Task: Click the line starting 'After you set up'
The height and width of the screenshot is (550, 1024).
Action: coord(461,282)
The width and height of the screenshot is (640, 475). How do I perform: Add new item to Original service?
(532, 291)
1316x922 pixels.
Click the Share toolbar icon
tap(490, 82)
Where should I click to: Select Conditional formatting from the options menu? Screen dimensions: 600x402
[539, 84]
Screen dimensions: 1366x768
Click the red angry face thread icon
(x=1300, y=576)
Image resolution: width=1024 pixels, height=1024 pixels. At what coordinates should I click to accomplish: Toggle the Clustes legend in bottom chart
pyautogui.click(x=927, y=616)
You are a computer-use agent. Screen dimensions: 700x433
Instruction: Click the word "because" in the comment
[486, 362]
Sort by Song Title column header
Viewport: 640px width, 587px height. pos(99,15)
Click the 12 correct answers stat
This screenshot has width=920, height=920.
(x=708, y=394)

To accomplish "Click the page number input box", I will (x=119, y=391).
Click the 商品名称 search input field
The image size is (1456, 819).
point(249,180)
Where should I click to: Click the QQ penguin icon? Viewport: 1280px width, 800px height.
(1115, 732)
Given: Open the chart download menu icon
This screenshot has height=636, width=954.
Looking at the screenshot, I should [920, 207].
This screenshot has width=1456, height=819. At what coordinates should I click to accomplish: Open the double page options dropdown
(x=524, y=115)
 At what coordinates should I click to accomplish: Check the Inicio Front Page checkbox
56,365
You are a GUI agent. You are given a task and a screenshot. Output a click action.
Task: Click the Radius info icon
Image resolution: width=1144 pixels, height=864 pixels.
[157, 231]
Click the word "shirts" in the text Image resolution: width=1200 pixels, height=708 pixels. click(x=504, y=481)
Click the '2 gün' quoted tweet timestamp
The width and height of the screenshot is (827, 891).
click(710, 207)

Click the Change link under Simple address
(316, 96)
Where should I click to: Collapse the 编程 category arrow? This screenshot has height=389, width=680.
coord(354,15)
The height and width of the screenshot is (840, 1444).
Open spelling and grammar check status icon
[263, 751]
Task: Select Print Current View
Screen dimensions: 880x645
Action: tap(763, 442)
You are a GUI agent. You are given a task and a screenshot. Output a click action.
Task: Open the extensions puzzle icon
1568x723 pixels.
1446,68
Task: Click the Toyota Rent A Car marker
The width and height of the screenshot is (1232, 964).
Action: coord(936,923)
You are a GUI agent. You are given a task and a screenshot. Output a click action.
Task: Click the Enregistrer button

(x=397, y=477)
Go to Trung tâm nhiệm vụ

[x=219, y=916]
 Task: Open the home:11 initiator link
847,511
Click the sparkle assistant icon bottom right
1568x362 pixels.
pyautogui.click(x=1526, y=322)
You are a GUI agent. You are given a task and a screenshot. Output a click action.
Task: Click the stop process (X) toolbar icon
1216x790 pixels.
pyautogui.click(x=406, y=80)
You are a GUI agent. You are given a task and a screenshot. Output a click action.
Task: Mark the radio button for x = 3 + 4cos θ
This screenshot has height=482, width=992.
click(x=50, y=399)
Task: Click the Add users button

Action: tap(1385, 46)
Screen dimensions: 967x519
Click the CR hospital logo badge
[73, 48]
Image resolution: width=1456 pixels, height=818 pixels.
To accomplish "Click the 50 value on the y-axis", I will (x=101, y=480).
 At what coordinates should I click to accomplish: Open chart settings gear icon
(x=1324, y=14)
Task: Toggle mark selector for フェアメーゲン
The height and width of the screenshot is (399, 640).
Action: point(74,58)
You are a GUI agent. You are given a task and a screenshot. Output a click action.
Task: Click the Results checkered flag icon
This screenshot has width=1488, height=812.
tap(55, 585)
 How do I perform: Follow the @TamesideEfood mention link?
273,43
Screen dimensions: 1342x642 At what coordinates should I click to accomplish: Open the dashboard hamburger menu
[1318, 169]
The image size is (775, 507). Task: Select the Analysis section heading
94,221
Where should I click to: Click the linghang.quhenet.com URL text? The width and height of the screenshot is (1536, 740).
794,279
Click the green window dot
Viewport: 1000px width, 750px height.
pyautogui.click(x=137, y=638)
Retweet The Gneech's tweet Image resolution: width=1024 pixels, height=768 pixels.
══════
> _SHORT EXERCISE_
Arrange all of the rows above as a two-column Markdown table headed No. and Line. Number each line in order and omit blank lines.

> _WRITTEN ANSWER_
| No. | Line |
|---|---|
| 1 | Task: Click the line starting 'After you set up' |
| 2 | The height and width of the screenshot is (550, 1024). |
| 3 | Action: coord(461,282) |
| 4 | The width and height of the screenshot is (640, 475). How do I perform: Add new item to Original service? |
| 5 | (532, 291) |
| 6 | 1316x922 pixels. |
| 7 | Click the Share toolbar icon |
| 8 | tap(490, 82) |
| 9 | Where should I click to: Select Conditional formatting from the options menu? Screen dimensions: 600x402 |
| 10 | [539, 84] |
| 11 | Screen dimensions: 1366x768 |
| 12 | Click the red angry face thread icon |
| 13 | (x=1300, y=576) |
| 14 | Image resolution: width=1024 pixels, height=1024 pixels. At what coordinates should I click to accomplish: Toggle the Clustes legend in bottom chart |
| 15 | pyautogui.click(x=927, y=616) |
| 16 | You are a computer-use agent. Screen dimensions: 700x433 |
| 17 | Instruction: Click the word "because" in the comment |
| 18 | [486, 362] |
| 19 | Sort by Song Title column header |
| 20 | Viewport: 640px width, 587px height. pos(99,15) |
| 21 | Click the 12 correct answers stat |
| 22 | This screenshot has width=920, height=920. |
| 23 | (x=708, y=394) |
| 24 | To accomplish "Click the page number input box", I will (x=119, y=391). |
| 25 | Click the 商品名称 search input field |
| 26 | The image size is (1456, 819). |
| 27 | point(249,180) |
| 28 | Where should I click to: Click the QQ penguin icon? Viewport: 1280px width, 800px height. |
| 29 | (1115, 732) |
| 30 | Given: Open the chart download menu icon |
| 31 | This screenshot has height=636, width=954. |
| 32 | Looking at the screenshot, I should [920, 207]. |
| 33 | This screenshot has width=1456, height=819. At what coordinates should I click to accomplish: Open the double page options dropdown |
| 34 | (x=524, y=115) |
| 35 |  At what coordinates should I click to accomplish: Check the Inicio Front Page checkbox |
| 36 | 56,365 |
| 37 | You are a GUI agent. You are given a task and a screenshot. Output a click action. |
| 38 | Task: Click the Radius info icon |
| 39 | Image resolution: width=1144 pixels, height=864 pixels. |
| 40 | [157, 231] |
| 41 | Click the word "shirts" in the text Image resolution: width=1200 pixels, height=708 pixels. click(x=504, y=481) |
| 42 | Click the '2 gün' quoted tweet timestamp |
| 43 | The width and height of the screenshot is (827, 891). |
| 44 | click(710, 207) |
| 45 | Click the Change link under Simple address |
| 46 | (316, 96) |
| 47 | Where should I click to: Collapse the 编程 category arrow? This screenshot has height=389, width=680. |
| 48 | coord(354,15) |
| 49 | The height and width of the screenshot is (840, 1444). |
| 50 | Open spelling and grammar check status icon |
| 51 | [263, 751] |
| 52 | Task: Select Print Current View |
| 53 | Screen dimensions: 880x645 |
| 54 | Action: tap(763, 442) |
| 55 | You are a GUI agent. You are given a task and a screenshot. Output a click action. |
| 56 | Task: Open the extensions puzzle icon |
| 57 | 1568x723 pixels. |
| 58 | 1446,68 |
| 59 | Task: Click the Toyota Rent A Car marker |
| 60 | The width and height of the screenshot is (1232, 964). |
| 61 | Action: coord(936,923) |
| 62 | You are a GUI agent. You are given a task and a screenshot. Output a click action. |
| 63 | Task: Click the Enregistrer button |
| 64 | (x=397, y=477) |
| 65 | Go to Trung tâm nhiệm vụ |
| 66 | [x=219, y=916] |
| 67 |  Task: Open the home:11 initiator link |
| 68 | 847,511 |
| 69 | Click the sparkle assistant icon bottom right |
| 70 | 1568x362 pixels. |
| 71 | pyautogui.click(x=1526, y=322) |
| 72 | You are a GUI agent. You are given a task and a screenshot. Output a click action. |
| 73 | Task: Click the stop process (X) toolbar icon |
| 74 | 1216x790 pixels. |
| 75 | pyautogui.click(x=406, y=80) |
| 76 | You are a GUI agent. You are given a task and a screenshot. Output a click action. |
| 77 | Task: Mark the radio button for x = 3 + 4cos θ |
| 78 | This screenshot has height=482, width=992. |
| 79 | click(x=50, y=399) |
| 80 | Task: Click the Add users button |
| 81 | Action: tap(1385, 46) |
| 82 | Screen dimensions: 967x519 |
| 83 | Click the CR hospital logo badge |
| 84 | [73, 48] |
| 85 | Image resolution: width=1456 pixels, height=818 pixels. |
| 86 | To accomplish "Click the 50 value on the y-axis", I will (x=101, y=480). |
| 87 |  At what coordinates should I click to accomplish: Open chart settings gear icon |
| 88 | (x=1324, y=14) |
| 89 | Task: Toggle mark selector for フェアメーゲン |
| 90 | The height and width of the screenshot is (399, 640). |
| 91 | Action: point(74,58) |
| 92 | You are a GUI agent. You are given a task and a screenshot. Output a click action. |
| 93 | Task: Click the Results checkered flag icon |
| 94 | This screenshot has width=1488, height=812. |
| 95 | tap(55, 585) |
| 96 |  How do I perform: Follow the @TamesideEfood mention link? |
| 97 | 273,43 |
| 98 | Screen dimensions: 1342x642 At what coordinates should I click to accomplish: Open the dashboard hamburger menu |
| 99 | [1318, 169] |
| 100 | The image size is (775, 507). Task: Select the Analysis section heading |
| 101 | 94,221 |
| 102 | Where should I click to: Click the linghang.quhenet.com URL text? The width and height of the screenshot is (1536, 740). |
| 103 | 794,279 |
| 104 | Click the green window dot |
| 105 | Viewport: 1000px width, 750px height. |
| 106 | pyautogui.click(x=137, y=638) |
| 107 | Retweet The Gneech's tweet Image resolution: width=1024 pixels, height=768 pixels. |